* [Your instructions] Exactly the lines from the top of the records below through the one containing "Task: Select the checkbox for Julia Edward" must be set down, with no line added or dropped.

[Stored data]

===

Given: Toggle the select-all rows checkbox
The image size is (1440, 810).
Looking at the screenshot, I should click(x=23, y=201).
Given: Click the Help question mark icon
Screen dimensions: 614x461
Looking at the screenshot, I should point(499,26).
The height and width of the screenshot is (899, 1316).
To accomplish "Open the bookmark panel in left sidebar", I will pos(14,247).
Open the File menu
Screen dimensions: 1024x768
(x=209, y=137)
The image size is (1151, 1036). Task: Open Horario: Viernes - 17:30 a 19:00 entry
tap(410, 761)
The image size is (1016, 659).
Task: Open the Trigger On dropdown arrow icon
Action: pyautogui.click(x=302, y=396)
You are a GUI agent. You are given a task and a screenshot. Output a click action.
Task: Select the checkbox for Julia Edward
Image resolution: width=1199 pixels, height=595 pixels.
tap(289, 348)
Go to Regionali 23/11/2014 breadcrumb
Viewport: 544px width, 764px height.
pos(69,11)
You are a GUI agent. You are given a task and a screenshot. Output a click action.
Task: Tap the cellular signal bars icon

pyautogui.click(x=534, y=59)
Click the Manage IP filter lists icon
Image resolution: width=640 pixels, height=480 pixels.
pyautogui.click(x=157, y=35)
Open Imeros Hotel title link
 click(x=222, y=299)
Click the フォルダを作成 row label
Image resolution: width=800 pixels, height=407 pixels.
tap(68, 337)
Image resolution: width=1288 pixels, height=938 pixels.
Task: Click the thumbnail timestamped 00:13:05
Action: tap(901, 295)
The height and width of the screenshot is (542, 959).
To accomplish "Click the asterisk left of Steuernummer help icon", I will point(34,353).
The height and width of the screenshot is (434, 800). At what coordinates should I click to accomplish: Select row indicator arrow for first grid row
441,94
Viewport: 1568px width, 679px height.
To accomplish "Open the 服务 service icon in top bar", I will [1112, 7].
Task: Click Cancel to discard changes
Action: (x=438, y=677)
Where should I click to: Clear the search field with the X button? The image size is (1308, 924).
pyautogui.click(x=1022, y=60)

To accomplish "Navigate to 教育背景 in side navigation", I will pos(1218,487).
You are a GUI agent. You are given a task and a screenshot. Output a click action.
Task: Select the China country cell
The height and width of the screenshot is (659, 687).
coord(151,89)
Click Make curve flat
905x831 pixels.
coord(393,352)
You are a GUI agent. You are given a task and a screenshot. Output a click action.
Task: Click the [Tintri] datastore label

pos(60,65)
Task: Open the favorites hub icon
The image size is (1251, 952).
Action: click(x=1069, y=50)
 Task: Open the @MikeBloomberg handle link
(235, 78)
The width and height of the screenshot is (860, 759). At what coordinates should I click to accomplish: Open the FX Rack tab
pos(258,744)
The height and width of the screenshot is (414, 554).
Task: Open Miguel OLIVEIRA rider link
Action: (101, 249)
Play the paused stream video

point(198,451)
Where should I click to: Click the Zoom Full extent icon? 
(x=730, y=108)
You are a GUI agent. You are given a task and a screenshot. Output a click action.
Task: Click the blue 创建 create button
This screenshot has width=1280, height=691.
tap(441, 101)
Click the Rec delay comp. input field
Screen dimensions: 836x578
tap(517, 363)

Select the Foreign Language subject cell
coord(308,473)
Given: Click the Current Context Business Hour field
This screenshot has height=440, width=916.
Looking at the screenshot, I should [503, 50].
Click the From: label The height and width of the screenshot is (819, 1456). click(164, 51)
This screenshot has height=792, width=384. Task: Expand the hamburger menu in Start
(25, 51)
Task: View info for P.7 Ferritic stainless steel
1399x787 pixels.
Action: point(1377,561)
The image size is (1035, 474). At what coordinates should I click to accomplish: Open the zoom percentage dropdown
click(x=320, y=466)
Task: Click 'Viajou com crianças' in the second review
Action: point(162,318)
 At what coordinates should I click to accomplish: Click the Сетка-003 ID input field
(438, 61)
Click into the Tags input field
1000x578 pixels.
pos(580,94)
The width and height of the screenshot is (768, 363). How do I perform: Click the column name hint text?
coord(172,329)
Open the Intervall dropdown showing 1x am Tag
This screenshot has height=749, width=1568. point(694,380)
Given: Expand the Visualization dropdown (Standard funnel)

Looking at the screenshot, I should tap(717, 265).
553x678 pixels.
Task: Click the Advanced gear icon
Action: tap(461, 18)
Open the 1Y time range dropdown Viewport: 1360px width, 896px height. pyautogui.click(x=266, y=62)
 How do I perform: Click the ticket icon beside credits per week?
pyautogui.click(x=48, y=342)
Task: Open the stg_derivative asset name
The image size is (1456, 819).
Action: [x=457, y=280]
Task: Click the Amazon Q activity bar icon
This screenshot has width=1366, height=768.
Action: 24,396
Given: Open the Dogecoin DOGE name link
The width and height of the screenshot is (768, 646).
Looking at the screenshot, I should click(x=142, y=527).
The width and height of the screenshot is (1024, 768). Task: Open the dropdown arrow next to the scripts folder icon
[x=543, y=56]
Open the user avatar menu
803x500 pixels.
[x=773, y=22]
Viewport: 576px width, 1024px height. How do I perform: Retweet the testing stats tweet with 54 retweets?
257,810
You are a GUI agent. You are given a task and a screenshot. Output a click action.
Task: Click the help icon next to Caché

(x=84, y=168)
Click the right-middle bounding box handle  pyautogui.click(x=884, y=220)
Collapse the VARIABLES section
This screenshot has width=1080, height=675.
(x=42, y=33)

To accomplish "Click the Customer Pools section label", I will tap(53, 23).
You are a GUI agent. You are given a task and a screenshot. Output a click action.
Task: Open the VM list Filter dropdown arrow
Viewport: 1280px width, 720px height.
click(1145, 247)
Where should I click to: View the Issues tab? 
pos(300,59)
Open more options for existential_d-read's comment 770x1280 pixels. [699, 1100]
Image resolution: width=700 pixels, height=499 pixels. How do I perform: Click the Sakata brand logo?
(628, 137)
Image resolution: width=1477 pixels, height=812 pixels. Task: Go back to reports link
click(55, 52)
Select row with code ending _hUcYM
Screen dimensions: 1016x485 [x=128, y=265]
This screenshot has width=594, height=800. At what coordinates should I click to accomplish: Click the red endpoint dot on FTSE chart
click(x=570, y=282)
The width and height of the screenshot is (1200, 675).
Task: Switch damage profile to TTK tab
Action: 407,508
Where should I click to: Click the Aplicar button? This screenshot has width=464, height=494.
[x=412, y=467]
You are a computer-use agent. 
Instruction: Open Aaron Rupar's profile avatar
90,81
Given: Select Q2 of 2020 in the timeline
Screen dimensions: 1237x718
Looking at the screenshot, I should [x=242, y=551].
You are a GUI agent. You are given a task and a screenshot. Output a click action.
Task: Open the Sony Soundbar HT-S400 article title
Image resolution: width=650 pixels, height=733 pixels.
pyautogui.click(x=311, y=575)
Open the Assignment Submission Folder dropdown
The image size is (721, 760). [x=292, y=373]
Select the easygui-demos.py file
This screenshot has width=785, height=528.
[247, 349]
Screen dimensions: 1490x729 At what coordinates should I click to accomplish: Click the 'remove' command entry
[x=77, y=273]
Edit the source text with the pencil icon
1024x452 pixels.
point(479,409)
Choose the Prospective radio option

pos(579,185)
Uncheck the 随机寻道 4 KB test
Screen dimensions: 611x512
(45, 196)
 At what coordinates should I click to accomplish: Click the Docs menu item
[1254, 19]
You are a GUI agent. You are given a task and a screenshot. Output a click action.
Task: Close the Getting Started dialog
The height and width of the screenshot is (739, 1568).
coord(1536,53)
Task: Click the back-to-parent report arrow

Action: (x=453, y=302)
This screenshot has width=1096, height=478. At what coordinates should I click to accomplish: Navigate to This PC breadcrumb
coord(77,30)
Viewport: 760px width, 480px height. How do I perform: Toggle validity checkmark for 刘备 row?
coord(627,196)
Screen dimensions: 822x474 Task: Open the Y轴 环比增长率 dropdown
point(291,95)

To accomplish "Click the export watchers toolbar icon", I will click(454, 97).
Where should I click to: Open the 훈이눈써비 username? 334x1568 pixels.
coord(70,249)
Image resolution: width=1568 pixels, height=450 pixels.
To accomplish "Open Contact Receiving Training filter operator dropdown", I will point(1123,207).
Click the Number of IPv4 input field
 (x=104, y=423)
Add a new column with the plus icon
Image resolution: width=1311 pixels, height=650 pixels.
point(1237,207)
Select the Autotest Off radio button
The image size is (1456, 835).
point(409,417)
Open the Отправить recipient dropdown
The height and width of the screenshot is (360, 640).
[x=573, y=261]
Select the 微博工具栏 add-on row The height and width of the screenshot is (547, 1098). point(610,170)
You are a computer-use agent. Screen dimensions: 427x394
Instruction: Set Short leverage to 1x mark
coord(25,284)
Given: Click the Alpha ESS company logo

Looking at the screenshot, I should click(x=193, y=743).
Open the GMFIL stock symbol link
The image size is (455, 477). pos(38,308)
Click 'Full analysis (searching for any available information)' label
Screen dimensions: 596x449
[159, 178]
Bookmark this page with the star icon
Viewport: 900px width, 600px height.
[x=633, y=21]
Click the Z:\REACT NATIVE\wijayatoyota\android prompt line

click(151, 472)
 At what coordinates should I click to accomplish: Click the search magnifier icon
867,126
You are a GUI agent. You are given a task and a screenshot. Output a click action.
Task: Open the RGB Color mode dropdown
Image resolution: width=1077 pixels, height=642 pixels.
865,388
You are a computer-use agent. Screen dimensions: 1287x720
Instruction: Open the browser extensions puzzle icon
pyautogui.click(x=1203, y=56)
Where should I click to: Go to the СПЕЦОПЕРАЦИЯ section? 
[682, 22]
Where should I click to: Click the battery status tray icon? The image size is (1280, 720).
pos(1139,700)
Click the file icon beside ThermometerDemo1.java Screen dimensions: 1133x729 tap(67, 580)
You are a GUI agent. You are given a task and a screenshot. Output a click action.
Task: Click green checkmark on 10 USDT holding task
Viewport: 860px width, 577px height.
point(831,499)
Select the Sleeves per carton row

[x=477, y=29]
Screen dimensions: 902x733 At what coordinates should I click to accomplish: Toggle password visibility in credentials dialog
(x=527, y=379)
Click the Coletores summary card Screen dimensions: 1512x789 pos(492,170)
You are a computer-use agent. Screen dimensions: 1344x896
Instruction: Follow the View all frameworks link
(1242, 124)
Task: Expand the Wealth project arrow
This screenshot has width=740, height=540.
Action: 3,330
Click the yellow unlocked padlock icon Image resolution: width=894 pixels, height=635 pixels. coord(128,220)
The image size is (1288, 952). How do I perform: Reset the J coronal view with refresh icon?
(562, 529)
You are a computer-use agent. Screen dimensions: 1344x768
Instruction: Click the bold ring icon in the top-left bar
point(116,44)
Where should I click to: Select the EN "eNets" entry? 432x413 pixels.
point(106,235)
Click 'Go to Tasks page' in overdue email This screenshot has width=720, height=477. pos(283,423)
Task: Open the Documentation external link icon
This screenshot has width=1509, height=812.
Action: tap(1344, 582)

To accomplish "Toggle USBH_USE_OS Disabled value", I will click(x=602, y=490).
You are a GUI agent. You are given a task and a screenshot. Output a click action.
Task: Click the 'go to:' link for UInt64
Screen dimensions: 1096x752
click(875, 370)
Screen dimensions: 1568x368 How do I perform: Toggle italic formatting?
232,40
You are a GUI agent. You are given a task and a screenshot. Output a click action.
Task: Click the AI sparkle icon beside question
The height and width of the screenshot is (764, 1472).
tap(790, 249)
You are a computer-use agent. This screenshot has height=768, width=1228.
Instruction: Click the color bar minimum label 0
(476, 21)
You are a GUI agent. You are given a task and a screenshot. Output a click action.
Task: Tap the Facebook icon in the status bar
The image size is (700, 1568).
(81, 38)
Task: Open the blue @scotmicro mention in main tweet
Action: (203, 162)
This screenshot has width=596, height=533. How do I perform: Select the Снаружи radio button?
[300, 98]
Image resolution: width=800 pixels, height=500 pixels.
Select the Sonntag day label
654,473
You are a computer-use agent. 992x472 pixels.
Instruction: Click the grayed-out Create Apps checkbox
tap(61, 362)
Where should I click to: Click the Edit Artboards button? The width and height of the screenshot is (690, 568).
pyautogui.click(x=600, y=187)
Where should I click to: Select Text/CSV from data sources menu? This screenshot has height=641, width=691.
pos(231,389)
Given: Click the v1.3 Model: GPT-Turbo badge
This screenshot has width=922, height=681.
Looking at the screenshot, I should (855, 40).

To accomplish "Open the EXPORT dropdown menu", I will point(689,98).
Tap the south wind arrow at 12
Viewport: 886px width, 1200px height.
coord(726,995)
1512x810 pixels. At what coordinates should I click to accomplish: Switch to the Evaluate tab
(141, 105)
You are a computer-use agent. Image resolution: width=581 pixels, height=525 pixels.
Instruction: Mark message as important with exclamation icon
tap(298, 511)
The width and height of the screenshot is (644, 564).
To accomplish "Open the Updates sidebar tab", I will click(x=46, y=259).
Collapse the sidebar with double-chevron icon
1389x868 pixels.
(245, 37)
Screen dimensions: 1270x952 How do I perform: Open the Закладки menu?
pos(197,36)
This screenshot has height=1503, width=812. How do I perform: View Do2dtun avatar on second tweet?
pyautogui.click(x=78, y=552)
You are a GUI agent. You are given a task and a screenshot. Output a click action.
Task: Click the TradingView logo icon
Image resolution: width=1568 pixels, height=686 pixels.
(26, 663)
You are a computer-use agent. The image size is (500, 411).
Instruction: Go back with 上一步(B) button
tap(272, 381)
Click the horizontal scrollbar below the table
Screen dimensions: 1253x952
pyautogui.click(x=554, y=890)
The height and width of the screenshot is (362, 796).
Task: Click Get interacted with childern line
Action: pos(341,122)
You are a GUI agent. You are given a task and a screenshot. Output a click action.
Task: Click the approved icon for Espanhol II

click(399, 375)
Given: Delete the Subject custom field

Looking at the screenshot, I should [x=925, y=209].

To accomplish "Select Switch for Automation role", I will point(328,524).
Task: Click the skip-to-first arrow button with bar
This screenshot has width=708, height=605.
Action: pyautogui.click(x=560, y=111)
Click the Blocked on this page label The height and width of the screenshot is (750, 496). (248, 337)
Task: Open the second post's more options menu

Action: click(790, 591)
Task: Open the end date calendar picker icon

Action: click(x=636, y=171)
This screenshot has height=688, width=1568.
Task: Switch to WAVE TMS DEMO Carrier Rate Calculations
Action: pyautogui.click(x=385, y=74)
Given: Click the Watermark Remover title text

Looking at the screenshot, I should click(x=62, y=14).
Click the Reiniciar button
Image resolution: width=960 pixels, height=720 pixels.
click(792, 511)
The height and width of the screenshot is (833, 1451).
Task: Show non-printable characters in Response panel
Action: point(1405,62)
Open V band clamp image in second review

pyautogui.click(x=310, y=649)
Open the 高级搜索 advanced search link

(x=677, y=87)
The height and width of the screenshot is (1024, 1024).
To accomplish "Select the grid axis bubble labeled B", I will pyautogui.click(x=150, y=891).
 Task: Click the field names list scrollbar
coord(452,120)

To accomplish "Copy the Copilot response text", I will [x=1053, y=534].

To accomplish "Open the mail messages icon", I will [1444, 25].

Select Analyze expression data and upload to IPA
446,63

===

* [Result]
Given: Toggle the select-all rows checkbox
The image size is (1440, 810).
Looking at the screenshot, I should click(x=23, y=201).
Given: Click the Help question mark icon
Screen dimensions: 614x461
Looking at the screenshot, I should point(499,26).
The height and width of the screenshot is (899, 1316).
To accomplish "Open the bookmark panel in left sidebar", I will pos(14,247).
Open the File menu
Screen dimensions: 1024x768
(x=209, y=137)
The image size is (1151, 1036). Task: Open Horario: Viernes - 17:30 a 19:00 entry
tap(410, 761)
The image size is (1016, 659).
Task: Open the Trigger On dropdown arrow icon
Action: pyautogui.click(x=302, y=396)
You are a GUI agent. You are given a task and a screenshot. Output a click action.
Task: Select the checkbox for Julia Edward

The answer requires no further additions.